-- What is asked --
1. Can you rewrite the paragraph beginning "Fridays during Lent" in the passage on Louisiana crawfish boils as a short bulleted list that keeps its main facts?
2. Would you extend the passage on Louisiana crawfish boils by a paragraph or two, starting right after its final sentence?

In Louisiana, spring hasn’t sprung officially until the social calendar fills up with crawfish boils. For the uninitiated, crawfish (pronounced exactly as spelled) are tiny, ditch-dwelling crustaceans that resemble lobsters. Harvested from the rice paddies, heavily seasoned and boiled, crawfish are a delicacy in Louisiana.

Fridays during Lent, Mother’s Day, graduations and engagements are frequently celebrated with a crawfish boil, usually an all-day outdoor event involving heavy drinking and hungrily eyeing the pot of boiling crawfish waiting for the cherry-colored creatures to be dumped ceremoniously on a long, newspaper-topped table. Friends, family and uninvited but welcome guests stand elbow to elbow, painstakingly peeling the miniscule crawfish tail from its razor sharp shell. Children are taught to peel crawfish before they’re potty trained, and their tiny hands make them master peelers. It’s really a sight to behold.

-- Recorded data --
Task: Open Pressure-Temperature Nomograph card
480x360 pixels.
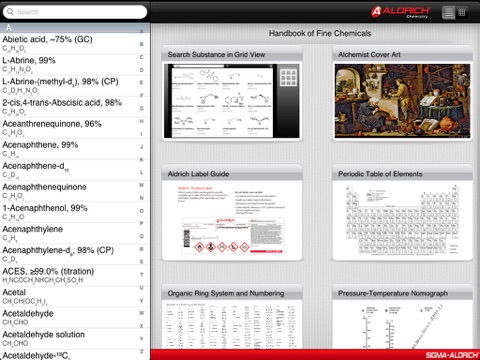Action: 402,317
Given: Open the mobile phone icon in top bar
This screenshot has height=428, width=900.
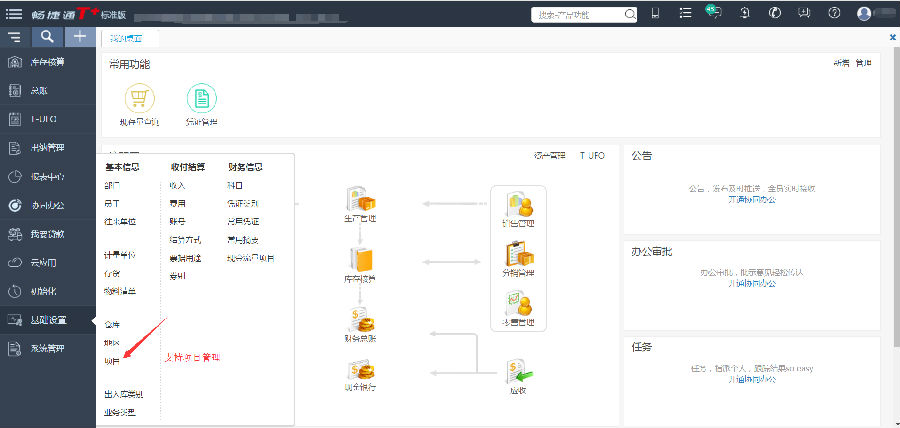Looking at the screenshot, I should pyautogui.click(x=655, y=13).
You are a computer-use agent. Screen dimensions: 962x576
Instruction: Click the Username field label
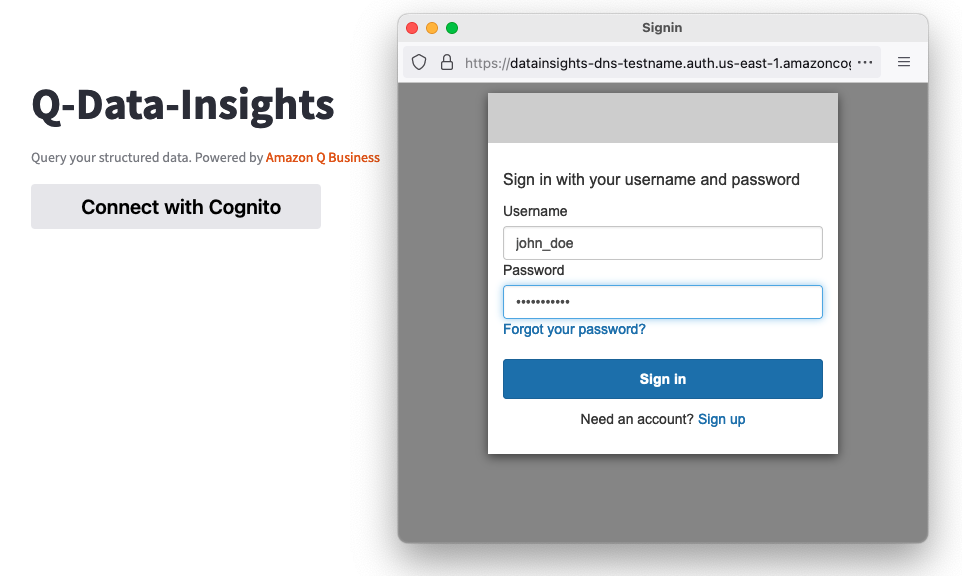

-- Responses to the exercise --
1.
- Occasions such as Fridays during Lent, Mother's Day, graduations and engagements are often celebrated with a crawfish boil.
- A boil is usually an all-day outdoor event with heavy drinking, while guests wait for the cherry-colored crawfish to be dumped onto a long table covered in newspaper.
- Friends, family and uninvited but welcome guests stand elbow to elbow, peeling the tiny tails from their razor-sharp shells.
- Children learn to peel crawfish before they are potty trained, and their small hands make them master peelers.

2.
Unless you’re crawfishing in your own backyard, buying live crawfish to boil or buying pre-boiled crawfish can be pricey, and hosting a large crawfish boil is just as much of a status symbol as a seasonal celebration. Excess crawfish is never thrown away; it’s cherished.

We have a saying in Louisiana: there’s no such thing as leftover crawfish. Once guests have eaten themselves sick, it’s everyone’s duty to leave no crawfish unpeeled. Nimble fingers deftly rip apart the crawfish bodies, and the seasoned tails are Zip-locked and frozen for the non-crawfish times of year.

Below you’ll find some recipes for what to do with all those “leftover” crawfish tails hanging out in your freezer. Those unlucky enough to live far from fresh-caught crawfish can purchase frozen tails through a number of online retailers.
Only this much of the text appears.